A
nulla vale, di fronte a tanta programmatica cecità, ricordare e
ribadire che il metodo, in politica, è sostanza; che un cattivo metodo
non produce mai buoni fini; che il continuo strappo emergenziale sulle
regole e le procedure democratiche basilari non può che sfigurare sempre
più la nostra democrazia; che un parlamento costretto a votare
continuamente contro le sue stesse prerogative non è un parlamento.
Ancor meno vale aggiungere che se è vero che una legge elettorale andava
pur fatta, è altrettanto vero che non andava fatta – lo dice
anche la famosa Europa che si sta a sentire solo quando conviene – un
attimo prima della scadenza della legislatura sulla base di uno
sfacciato computo degli interessi di alcuni partiti contro altri. Con
l'aria che tira, queste obiezioni vengono liquidate tutte come
formaliste a fronte della filosofia pragmatica e "realista" del Pd e dei
suoi attuali complici.
Stiamo
dunque a questa rivendicazione di realismo, e domandiamoci che cosa
implicherebbe una prospettiva effettivamente realista in un paese come
l'Italia. Un paese dominato fin dal '94 da un'ideologia ferocemente
antipolitica installata al cuore, non ai margini o all'esterno, del
sistema politico; amareggiato da sentimenti di impotenza e delusione
verso un ceto politico considerato nel suo insieme corrotto,
autoreferenziale e poco rappresentativo; congelato in una distanza ormai
siderale fra istituzioni e società. Un paese che in queste condizioni
esprime un'opposizione a sua volta rigida e autoreferenziale, ma non
priva di ragioni né di radicamento sociale, come quella del Movimento 5
stelle. Un paese, infine, che chiamato a esprimersi meno di un anno fa
sul proprio assetto costituzionale e istituzionale ha dato
un'indicazione inequivocabile, contro un'ulteriore verticalizzazione del
comando e un'ulteriore espropriazione della rappresentanza e del ruolo
del Parlamento.
In
un paese così, "realismo politico" vorrebbe dire in primo luogo cercare
di sanare lo scollamento fra istituzioni e società, e corrispondere
alla sensibilità collettiva che il 4 dicembre scorso – e non solo
allora: chi si ricorda la stagione referendaria del 2011, annegata nel rigor mortis
del governo Monti? - ha chiesto e chiede partecipazione, rappresentanza
e qualità della democrazia. Se a questo sentimento collettivo si
risponde invece con l'ennesima legge elettorale che allestisce un
parlamento di nominati, con l'ennesimo schiaffo alle prerogative del
parlamento, con l'ennesimo gesto strafottente di accentramento della
decisione, con l'ennesima negazione del significato del 4 dicembre,
questa risposta non è realista: è surreale.
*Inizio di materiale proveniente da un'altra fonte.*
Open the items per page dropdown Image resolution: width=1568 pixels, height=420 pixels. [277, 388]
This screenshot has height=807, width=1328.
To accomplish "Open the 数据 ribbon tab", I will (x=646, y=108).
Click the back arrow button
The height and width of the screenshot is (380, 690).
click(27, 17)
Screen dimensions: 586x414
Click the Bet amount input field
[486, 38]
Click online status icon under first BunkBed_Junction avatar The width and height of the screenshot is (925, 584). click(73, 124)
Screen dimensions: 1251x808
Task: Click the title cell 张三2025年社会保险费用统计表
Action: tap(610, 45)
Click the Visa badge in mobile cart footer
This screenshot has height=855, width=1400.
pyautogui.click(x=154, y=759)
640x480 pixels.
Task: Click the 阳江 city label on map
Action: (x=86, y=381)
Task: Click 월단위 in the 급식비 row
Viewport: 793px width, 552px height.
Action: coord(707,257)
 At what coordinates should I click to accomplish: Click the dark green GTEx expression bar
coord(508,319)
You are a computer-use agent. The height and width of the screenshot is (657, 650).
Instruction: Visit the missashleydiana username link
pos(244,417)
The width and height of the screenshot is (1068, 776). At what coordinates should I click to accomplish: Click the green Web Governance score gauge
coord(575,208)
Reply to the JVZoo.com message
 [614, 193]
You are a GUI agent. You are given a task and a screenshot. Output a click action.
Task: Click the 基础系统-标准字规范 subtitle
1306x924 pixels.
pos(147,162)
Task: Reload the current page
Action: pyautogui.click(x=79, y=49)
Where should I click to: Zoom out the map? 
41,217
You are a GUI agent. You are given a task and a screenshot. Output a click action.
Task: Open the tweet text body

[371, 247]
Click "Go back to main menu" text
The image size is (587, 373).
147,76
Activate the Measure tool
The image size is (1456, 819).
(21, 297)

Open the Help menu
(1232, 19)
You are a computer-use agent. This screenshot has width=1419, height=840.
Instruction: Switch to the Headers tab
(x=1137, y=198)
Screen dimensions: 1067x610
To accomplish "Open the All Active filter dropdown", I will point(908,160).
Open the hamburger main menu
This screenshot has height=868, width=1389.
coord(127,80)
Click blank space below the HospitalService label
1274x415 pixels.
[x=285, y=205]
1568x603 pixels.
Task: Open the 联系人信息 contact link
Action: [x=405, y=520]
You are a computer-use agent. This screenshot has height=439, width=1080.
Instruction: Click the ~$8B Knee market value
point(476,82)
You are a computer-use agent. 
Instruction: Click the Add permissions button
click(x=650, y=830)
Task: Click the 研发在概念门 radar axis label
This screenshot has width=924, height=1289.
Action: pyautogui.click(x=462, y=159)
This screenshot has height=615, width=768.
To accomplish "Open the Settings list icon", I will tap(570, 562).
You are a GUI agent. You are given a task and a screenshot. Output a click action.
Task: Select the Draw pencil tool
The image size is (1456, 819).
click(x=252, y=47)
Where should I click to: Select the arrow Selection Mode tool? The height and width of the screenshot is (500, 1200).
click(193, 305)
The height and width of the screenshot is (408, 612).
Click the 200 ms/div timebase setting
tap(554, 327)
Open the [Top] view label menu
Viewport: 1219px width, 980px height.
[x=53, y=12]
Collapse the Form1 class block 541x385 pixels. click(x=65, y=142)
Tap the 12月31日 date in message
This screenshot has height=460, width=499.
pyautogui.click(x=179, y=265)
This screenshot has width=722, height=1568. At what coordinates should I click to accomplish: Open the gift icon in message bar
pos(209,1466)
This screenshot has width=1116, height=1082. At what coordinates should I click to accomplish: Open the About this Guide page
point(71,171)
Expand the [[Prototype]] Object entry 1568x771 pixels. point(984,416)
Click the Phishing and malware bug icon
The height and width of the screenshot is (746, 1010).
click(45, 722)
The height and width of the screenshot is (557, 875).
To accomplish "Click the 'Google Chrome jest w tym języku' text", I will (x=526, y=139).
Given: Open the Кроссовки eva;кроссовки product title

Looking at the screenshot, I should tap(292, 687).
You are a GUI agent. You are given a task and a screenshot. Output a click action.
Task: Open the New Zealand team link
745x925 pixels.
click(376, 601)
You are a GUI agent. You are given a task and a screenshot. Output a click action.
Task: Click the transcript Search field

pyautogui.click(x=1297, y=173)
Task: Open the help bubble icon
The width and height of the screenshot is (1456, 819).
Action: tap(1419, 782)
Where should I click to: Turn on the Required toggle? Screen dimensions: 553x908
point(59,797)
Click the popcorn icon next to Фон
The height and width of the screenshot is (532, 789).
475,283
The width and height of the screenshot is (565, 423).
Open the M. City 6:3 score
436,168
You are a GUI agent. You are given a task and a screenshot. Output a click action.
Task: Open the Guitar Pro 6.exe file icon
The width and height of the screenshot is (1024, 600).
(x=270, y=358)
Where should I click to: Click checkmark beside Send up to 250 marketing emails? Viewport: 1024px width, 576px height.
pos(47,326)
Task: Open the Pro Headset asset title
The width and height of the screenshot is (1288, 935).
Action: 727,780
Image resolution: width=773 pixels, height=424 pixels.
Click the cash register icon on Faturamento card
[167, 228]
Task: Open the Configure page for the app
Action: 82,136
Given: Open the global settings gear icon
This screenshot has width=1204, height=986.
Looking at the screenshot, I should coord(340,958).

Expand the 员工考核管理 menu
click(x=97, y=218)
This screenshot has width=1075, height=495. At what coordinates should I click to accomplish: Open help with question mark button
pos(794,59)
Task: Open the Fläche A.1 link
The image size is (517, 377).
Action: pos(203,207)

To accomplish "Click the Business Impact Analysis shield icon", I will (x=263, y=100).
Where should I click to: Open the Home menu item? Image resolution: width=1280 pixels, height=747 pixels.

Ha perfettamente ragione infatti Alessandro De Angelis quando legge nel "Rosatellum bis"
un accordo per l'autoconservazione del sistema contro le "turbolenze" –
M5s e sinistra – che potrebbero disturbarlo. Ma anche qui c'è
pochissimo realismo. Se non altro la lezione della crisi che non ci
siamo ancora lasciati alle spalle dovrebbe avere insegnato alla politica
ricalcata sulla finanza che le turbolenze, quando vengono messe sotto
il tappeto, rispuntano da un'altra parte. Più forti, e più insidiose.